**Problem:**
Render the items as a Markdown table with the columns Row and Line, starting with the line that contains "1353x896 pixels. How" and running through the end of the items. Number each row and leave out blank lines.
━━━━━ Available records ━━━━━
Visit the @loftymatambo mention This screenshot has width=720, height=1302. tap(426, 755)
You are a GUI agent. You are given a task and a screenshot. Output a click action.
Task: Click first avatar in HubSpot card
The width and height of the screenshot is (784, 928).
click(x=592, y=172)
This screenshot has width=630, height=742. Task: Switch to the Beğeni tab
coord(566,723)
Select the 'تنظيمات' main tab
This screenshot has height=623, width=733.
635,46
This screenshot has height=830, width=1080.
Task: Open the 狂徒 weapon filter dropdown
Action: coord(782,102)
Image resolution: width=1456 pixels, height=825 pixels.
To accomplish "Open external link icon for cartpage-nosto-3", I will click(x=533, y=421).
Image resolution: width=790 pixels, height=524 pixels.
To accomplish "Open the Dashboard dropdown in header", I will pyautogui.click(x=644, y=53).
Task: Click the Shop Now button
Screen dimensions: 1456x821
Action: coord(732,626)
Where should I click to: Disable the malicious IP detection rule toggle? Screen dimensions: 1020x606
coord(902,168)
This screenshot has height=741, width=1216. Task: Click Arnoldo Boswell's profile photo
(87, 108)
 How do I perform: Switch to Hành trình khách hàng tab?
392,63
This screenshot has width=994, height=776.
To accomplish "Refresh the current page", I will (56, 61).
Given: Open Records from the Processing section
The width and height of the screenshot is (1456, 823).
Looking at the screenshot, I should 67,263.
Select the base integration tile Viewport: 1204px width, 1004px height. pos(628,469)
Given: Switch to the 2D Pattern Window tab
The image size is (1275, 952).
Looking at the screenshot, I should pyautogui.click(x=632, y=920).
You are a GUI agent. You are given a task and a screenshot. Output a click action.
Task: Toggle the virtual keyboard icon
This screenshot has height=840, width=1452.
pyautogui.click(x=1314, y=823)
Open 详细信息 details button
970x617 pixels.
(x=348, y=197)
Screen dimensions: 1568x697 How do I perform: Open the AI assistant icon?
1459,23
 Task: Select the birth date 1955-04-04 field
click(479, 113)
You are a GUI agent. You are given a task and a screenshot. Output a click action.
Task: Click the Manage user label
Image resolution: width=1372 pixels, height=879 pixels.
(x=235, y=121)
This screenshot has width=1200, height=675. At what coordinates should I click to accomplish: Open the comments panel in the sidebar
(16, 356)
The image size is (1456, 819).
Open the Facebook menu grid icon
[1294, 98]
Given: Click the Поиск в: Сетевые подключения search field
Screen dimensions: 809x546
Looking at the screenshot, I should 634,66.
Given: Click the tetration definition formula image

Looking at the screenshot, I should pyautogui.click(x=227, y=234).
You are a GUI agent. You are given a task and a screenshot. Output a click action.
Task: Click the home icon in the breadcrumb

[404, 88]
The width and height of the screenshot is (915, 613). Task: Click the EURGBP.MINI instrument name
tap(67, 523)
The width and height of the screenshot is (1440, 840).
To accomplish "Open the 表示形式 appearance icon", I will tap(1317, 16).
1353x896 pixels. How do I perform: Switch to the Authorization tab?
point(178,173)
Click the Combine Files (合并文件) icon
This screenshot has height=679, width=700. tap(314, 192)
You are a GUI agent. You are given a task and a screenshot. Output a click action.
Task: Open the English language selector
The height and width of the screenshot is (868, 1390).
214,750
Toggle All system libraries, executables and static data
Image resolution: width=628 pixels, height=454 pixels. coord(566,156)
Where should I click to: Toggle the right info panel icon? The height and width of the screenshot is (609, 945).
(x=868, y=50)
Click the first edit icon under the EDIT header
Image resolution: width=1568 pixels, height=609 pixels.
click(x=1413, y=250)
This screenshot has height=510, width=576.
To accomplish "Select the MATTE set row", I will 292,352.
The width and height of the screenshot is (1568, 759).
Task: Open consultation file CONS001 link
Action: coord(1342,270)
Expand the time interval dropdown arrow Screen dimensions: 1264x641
━━━━━
**The response:**
| Row | Line |
|---|---|
| 1 | 1353x896 pixels. How do I perform: Switch to the Authorization tab? |
| 2 | point(178,173) |
| 3 | Click the Combine Files (合并文件) icon |
| 4 | This screenshot has height=679, width=700. tap(314, 192) |
| 5 | You are a GUI agent. You are given a task and a screenshot. Output a click action. |
| 6 | Task: Open the English language selector |
| 7 | The height and width of the screenshot is (868, 1390). |
| 8 | 214,750 |
| 9 | Toggle All system libraries, executables and static data |
| 10 | Image resolution: width=628 pixels, height=454 pixels. coord(566,156) |
| 11 | Where should I click to: Toggle the right info panel icon? The height and width of the screenshot is (609, 945). |
| 12 | (x=868, y=50) |
| 13 | Click the first edit icon under the EDIT header |
| 14 | Image resolution: width=1568 pixels, height=609 pixels. |
| 15 | click(x=1413, y=250) |
| 16 | This screenshot has height=510, width=576. |
| 17 | To accomplish "Select the MATTE set row", I will 292,352. |
| 18 | The width and height of the screenshot is (1568, 759). |
| 19 | Task: Open consultation file CONS001 link |
| 20 | Action: coord(1342,270) |
| 21 | Expand the time interval dropdown arrow Screen dimensions: 1264x641 |